Robinson also told Bravo’s The Daily Dish he would not return after season four. “I’ve decided to take a break from the show this season. I will continue to focus on my career as a chef and holistic nutritionist, and I’ll have a lot of exciting news on these fronts soon!”

Of course, never say never, which Robinson knows. “The door is always open for Below Deck, and I wish the crew all the best with the upcoming season.”

He also offered this clue

A Twitter fan asked Robinson why yacht chefs tend to get so stressed on charter. “I love below deck, and the chefs are amazing but why do they freak out so much!! If they were in a restaurant they would be doing a 100+ covers a night!! It’s only a table of 8 fussy fu**ers!!”

Robinson’s response may have offered a clue as to why viewers haven’t seen him on Below Deck since 2017. “Most Charter Chefs have a 5 year expectancy. I did it for 13. Head chef on the largest #yacht age 28. Crew and guest require 300 plates a day on #BelowDeckMediterranean#BelowDeck on your own… We look forward to your job application.”

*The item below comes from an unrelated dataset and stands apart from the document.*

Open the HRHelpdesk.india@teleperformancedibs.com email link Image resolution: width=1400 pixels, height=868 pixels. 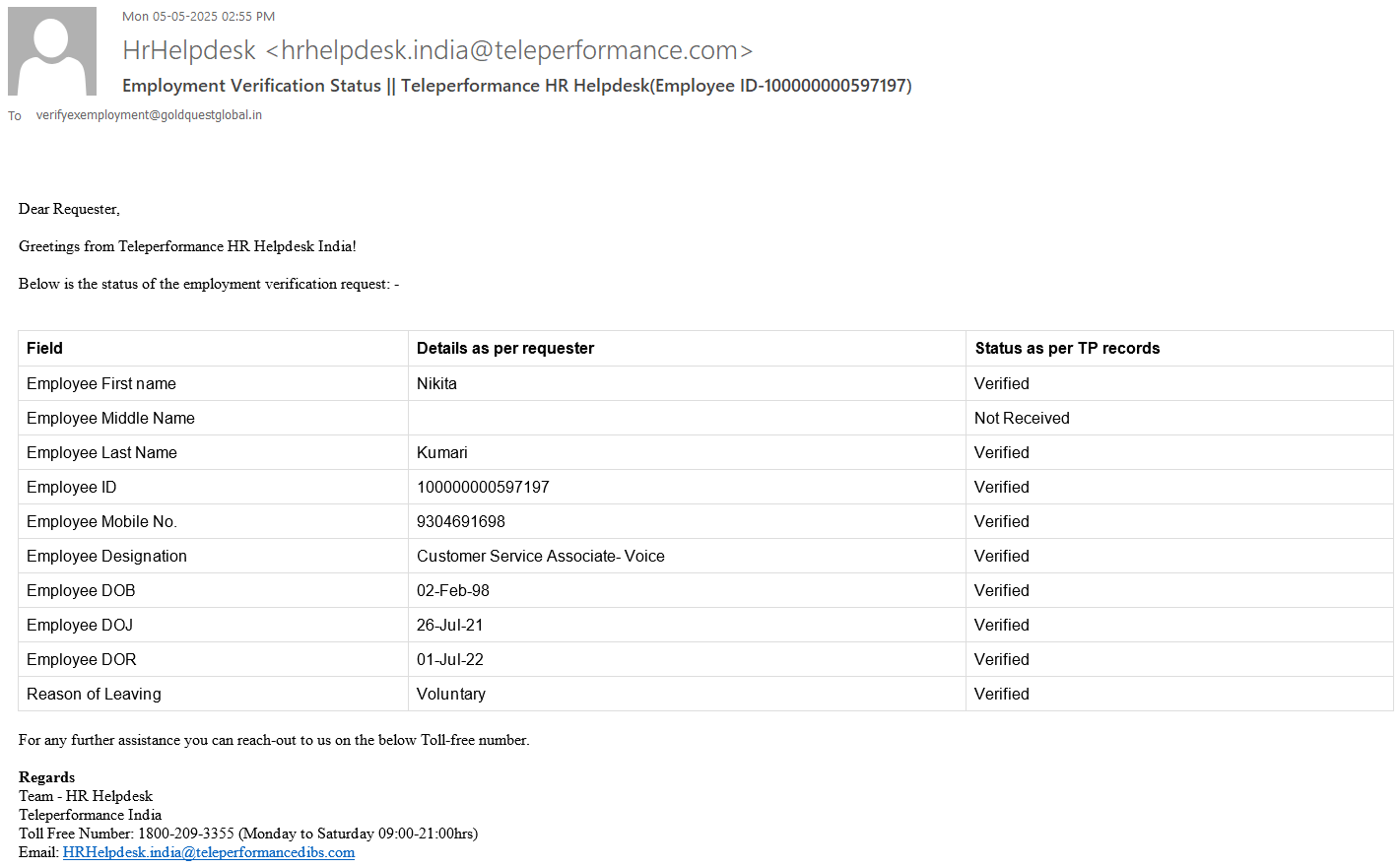click(x=209, y=852)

One yacht chef told Vice anonymously about how being a yacht chef paid well but could be lonely. “There are months of just working away, sometimes feeling disconnected from friends back home, and accruing wages for when you have a chance to spend them,” the yacht chef admitted. “But I’m also in the position to make decisions off the cuff to fly home and cook a massive crab dinner for 40 friends, or go to New Orleans for a food reccy.”

A stressful job

Some chefs find the job to be more stressful on sea than on land. Chefs responded to a thread on Dockwalk about the job, citing demands are pretty intense.

One chef commented that other positions, while stressful, still have breaks and some downtime. “From the galley I’d argue no one works as consistently hard as a Chef, guest trips, crossing, yard period you let me know when a proper period of downtime is? Similar amounts of effort are required day in day out to produce food as opposed to having the luxury of skulking off into an office to do accounts or hiding in the laundry,” the yacht chef commented.

The chef added, “All other departments get lulls throughout a year whereas as someone above stats they want it (food) ontime, each day, variety etc. Sure, we all choose our roles and Chefs are hopefully remunerated accordingly but the demands are likely why there will be a definite shortage of chefs. Spare a thought whether or not they work alone it can get pretty lonely too.”